> **Task requirements**
Edit the rows starting at the line that contains "Where should I click to: Click the 820" and ending at the line that contains "coord(425,432)": replace "tempo" with "volume" and leave everything else unchanged. Return only those rows, without the pictures.

> **Material to process**
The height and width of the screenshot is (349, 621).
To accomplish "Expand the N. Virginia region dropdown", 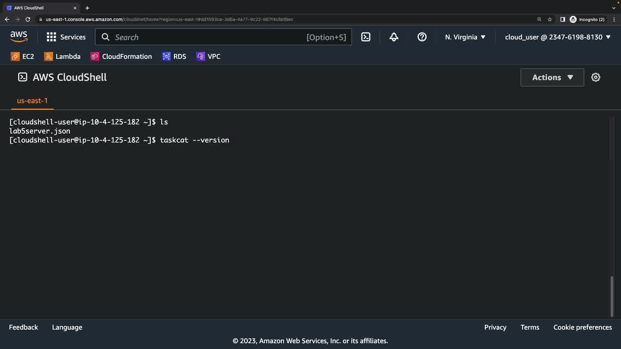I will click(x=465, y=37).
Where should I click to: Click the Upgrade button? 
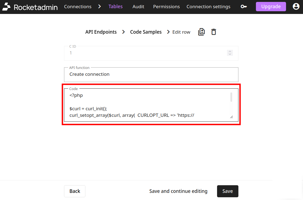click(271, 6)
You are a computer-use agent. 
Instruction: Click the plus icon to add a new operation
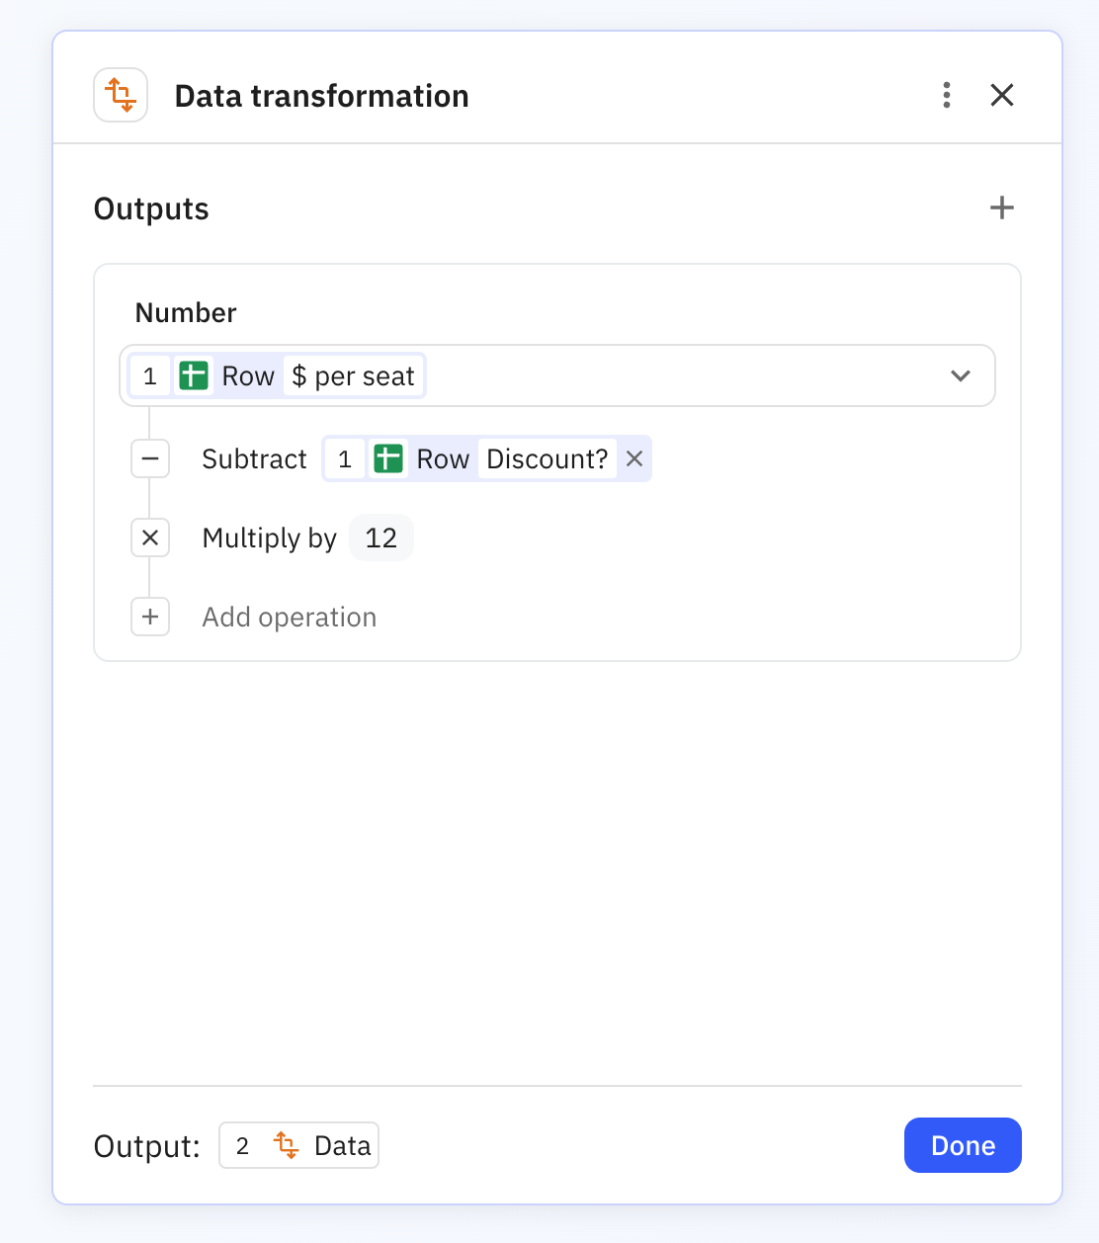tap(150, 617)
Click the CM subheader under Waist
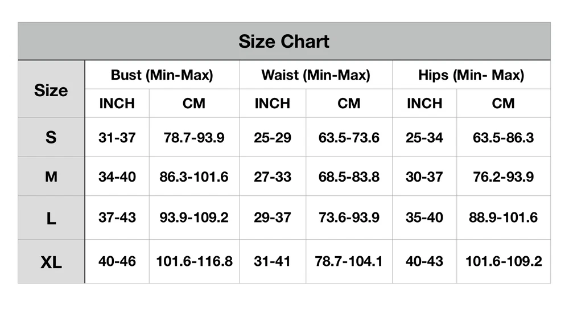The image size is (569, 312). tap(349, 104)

--

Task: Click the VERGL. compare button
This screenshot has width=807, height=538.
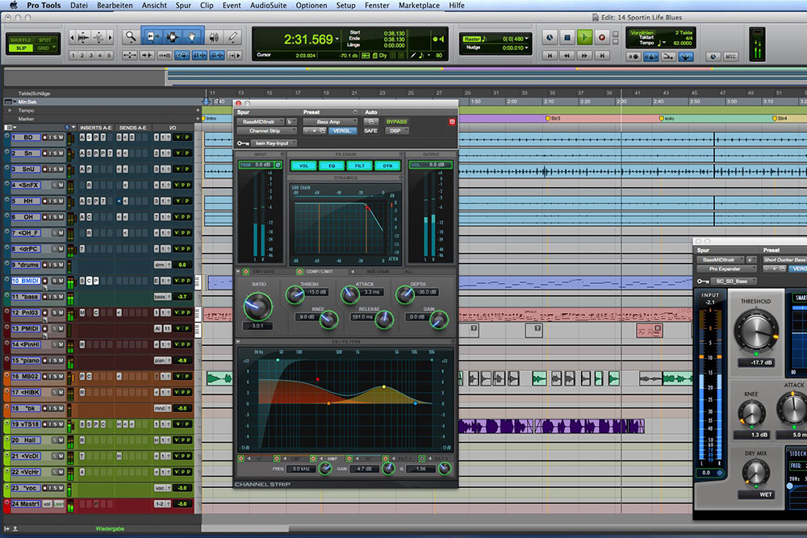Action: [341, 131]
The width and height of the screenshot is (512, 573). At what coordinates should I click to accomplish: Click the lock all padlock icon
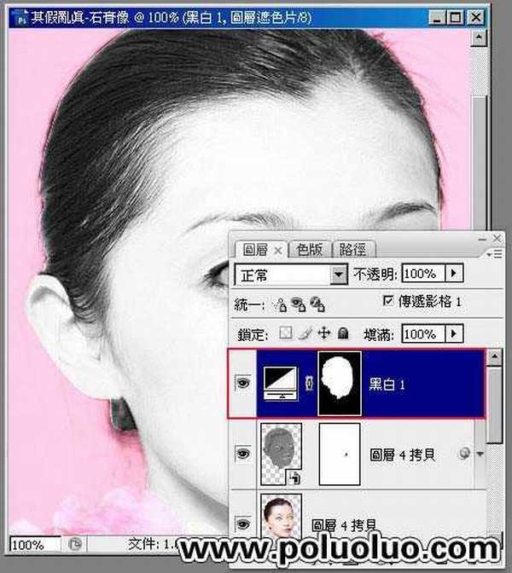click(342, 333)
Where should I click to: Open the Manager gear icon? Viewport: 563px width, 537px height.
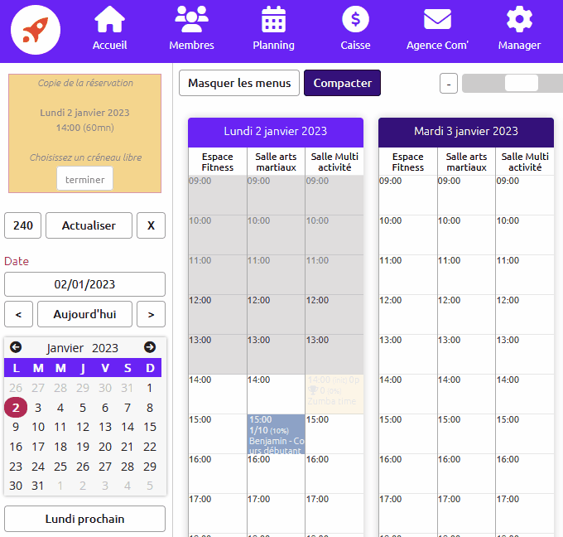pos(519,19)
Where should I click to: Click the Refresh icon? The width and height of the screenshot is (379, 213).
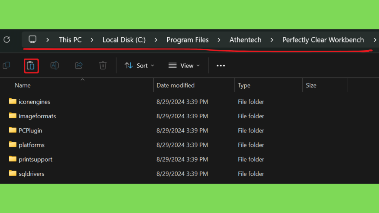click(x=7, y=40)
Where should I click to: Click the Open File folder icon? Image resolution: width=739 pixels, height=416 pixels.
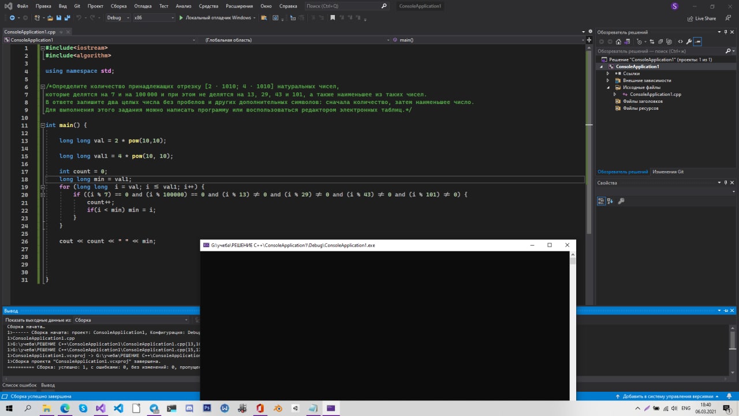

* * *

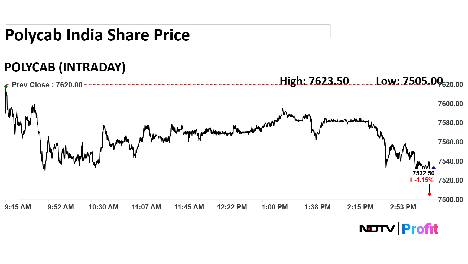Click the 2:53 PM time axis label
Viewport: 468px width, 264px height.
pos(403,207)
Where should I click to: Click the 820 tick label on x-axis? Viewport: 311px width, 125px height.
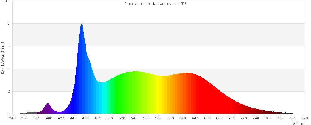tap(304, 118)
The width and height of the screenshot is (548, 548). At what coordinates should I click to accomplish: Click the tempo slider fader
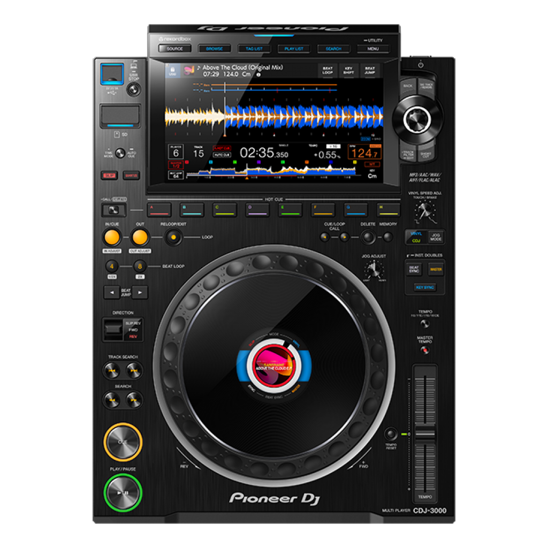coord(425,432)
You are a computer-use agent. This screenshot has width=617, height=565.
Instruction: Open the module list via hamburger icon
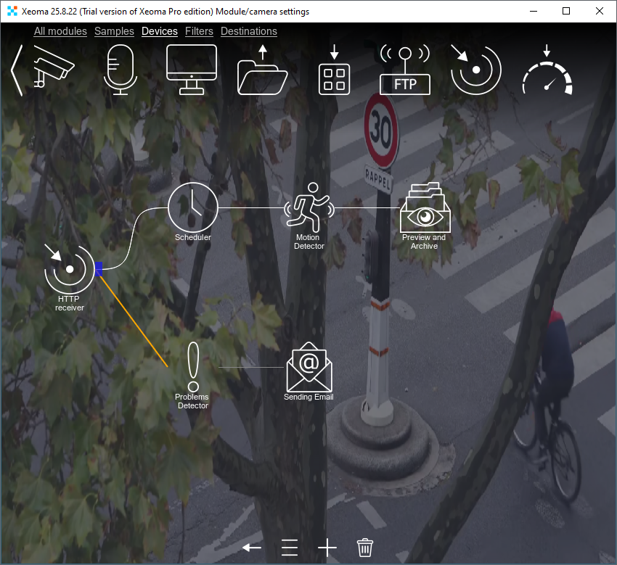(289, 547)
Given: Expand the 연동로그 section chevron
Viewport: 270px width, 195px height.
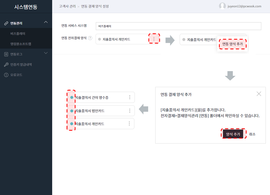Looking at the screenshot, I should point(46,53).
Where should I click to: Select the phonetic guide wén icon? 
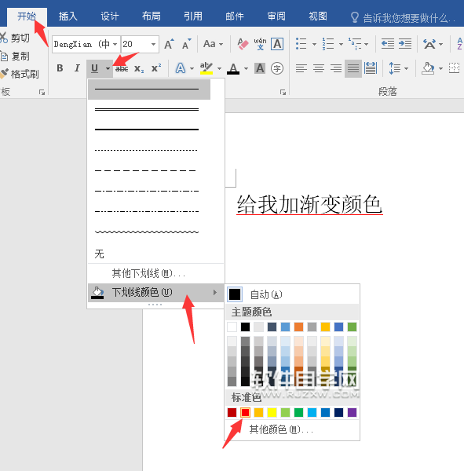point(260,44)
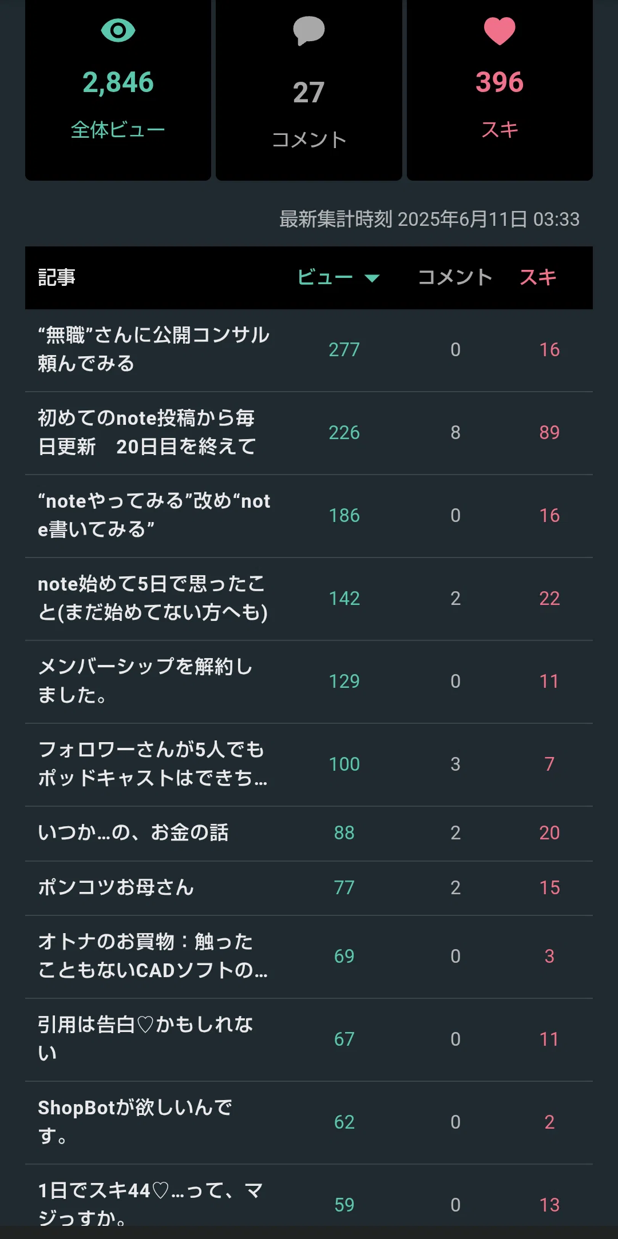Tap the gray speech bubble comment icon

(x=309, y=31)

> **Exercise result**
Where should I click to: Click the 820 tick label on x-axis? Viewport: 311px width, 125px height.
tap(304, 118)
The width and height of the screenshot is (548, 548). At what coordinates should I click to accomplish: Click the volume slider fader
coord(425,432)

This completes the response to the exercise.